| Task objective |
All of the lines below need to be copied exactly, apart from the pictures.

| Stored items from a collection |

===============

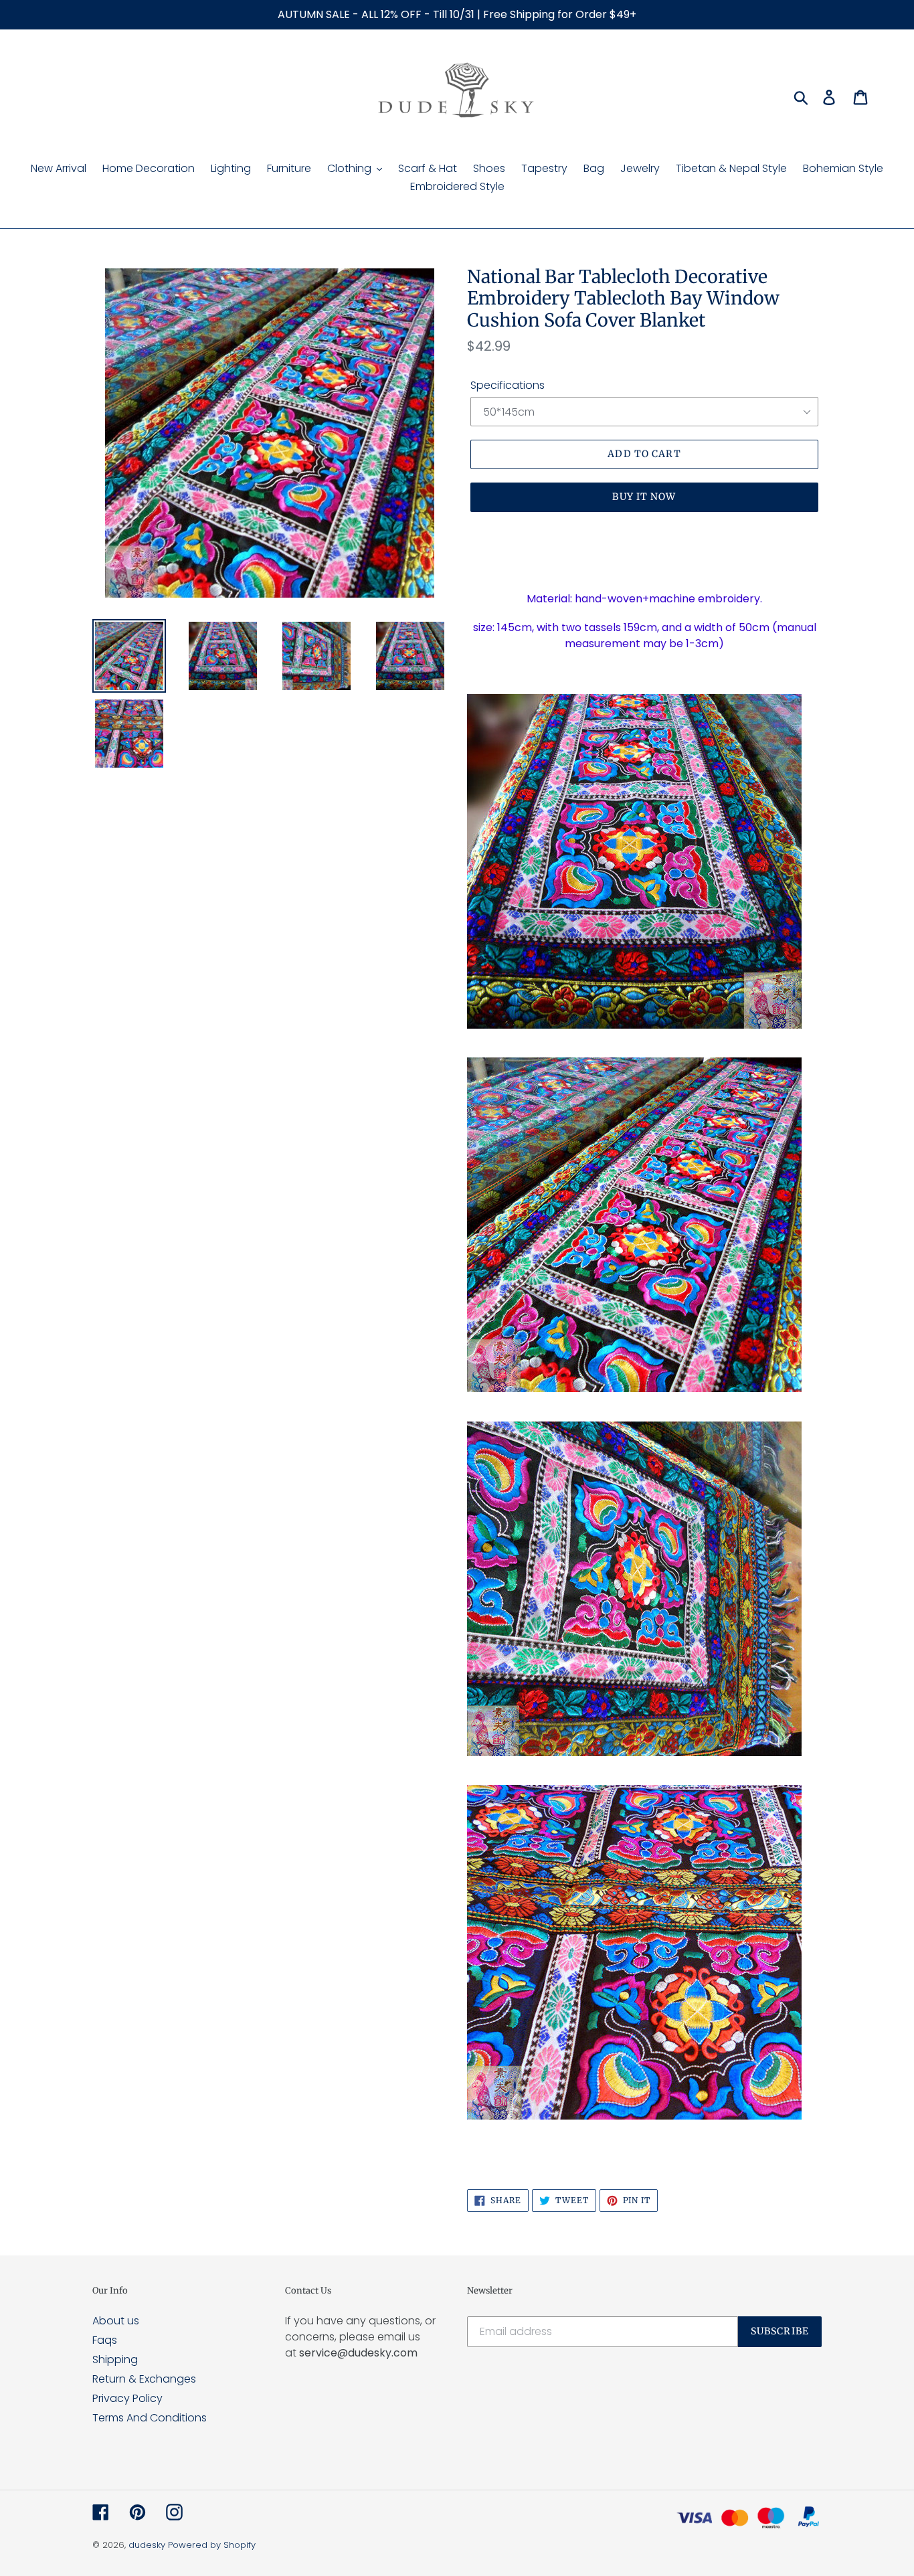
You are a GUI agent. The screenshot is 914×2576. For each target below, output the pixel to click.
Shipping (115, 2359)
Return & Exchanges (144, 2379)
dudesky (146, 2545)
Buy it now (644, 497)
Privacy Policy (127, 2398)
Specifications (507, 385)
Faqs (104, 2340)
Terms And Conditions (149, 2417)
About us (115, 2320)
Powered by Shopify (212, 2545)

===============

| Exercise output |
You are a GUI agent. The screenshot is 914×2576. For each target below, output the pixel to click.
Shipping (115, 2359)
Return & Exchanges (144, 2379)
dudesky (146, 2545)
Buy it now (644, 497)
Privacy Policy (127, 2398)
Specifications (507, 385)
Faqs (104, 2340)
Terms And Conditions (149, 2417)
About us (115, 2320)
Powered by Shopify (212, 2545)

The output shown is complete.